The only library which i found which supports inserts without locking new lookups - Sunrise DD (And i'm not sure whether it supports concurrent inserts)
However the switch from Google's Sparse Hash map more than doubles the memory usage. Lookups should happen fairly infrequently so rather than trying and write my own library
which combines the advantages of both i would rather just lock the table suspending lookups while changes are made safely.
Thanks again
It seems to me that you want to serialise inserts to the hashtable.
For this you want a lock - not spawning new threads.

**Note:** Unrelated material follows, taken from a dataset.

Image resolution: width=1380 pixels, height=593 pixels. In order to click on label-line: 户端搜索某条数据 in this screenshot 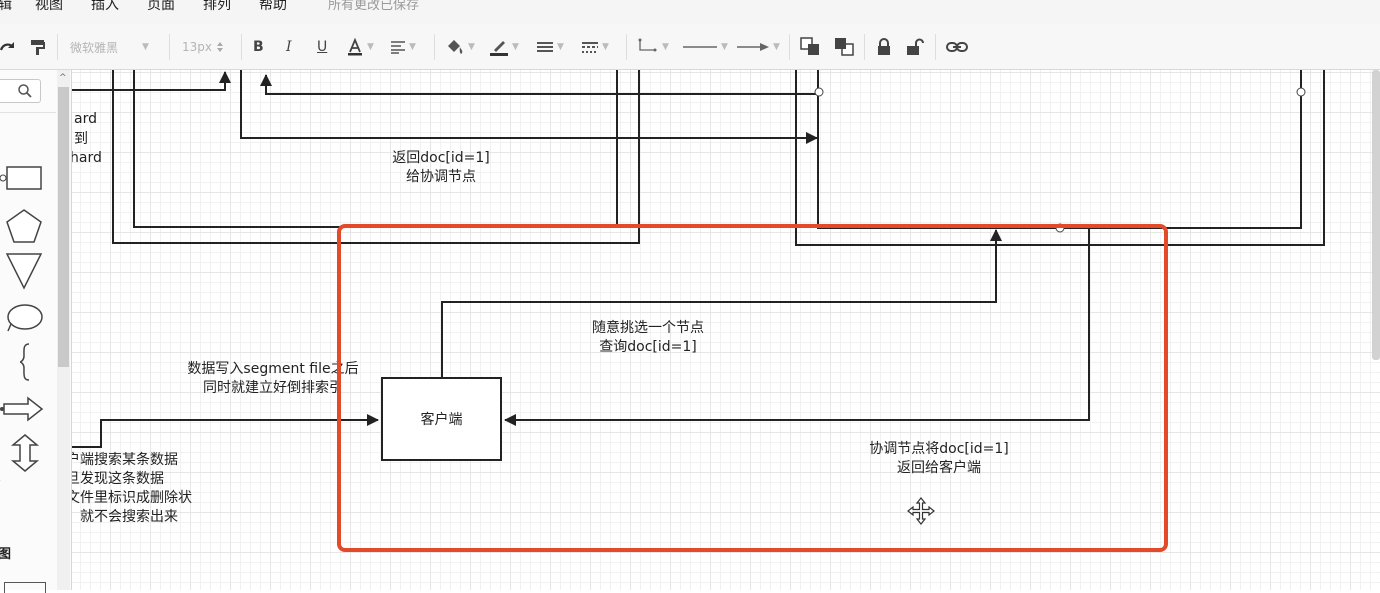, I will do `click(125, 460)`.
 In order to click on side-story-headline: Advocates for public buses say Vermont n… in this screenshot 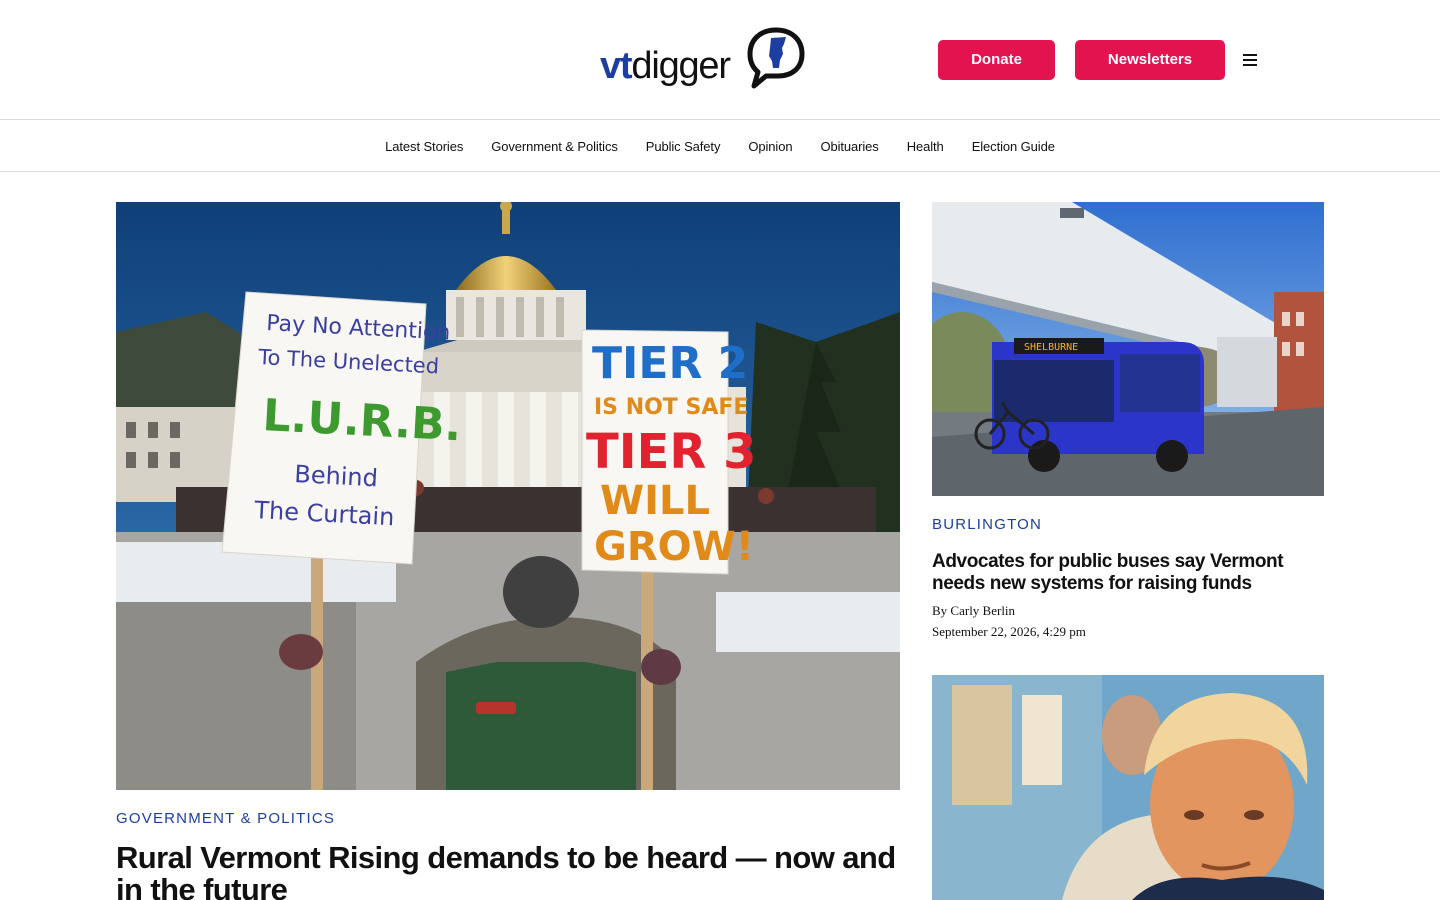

From your description that looks very inefficient as you are re-creating the insert thread every time you want to insert something. The cost of creating the thread is not 0.
A more common solution to this problem is to spawn an insert thread that waits on a queue (ie sits in a loop sleeping while the loop is empty). Other threads then add work items to the queue. The insert thread picks items of the queue in the order they were added (or by priority if you want) and does the appropriate action.
All you have to do is make sure addition to the queue is protected so that only one thread at a time has accesses to modifying the actual queue, and that the insert thread does not do a busy wait but rather sleeps when nothing is in the queue (see condition variable).
Ideally,you dont want multiple threadpools in a single process, even if they perform different operations. The resuability of a thread is an important architectural definition, which leads to pthread_join being created in a main thread if you use C.
Ofcourse, for a C++ threadpool aka ThreadFactory , the idea is to keep the thread primitives abstract so, it can handle any of function/operation types passed to it.
A typical example would be a webserver which will have connection pools and thread pools which service connections and then process them further, but, all are derived from a common threadpool process.
SUMMARY : AVOID PTHREAD_JOIN IN any place other than a main thread.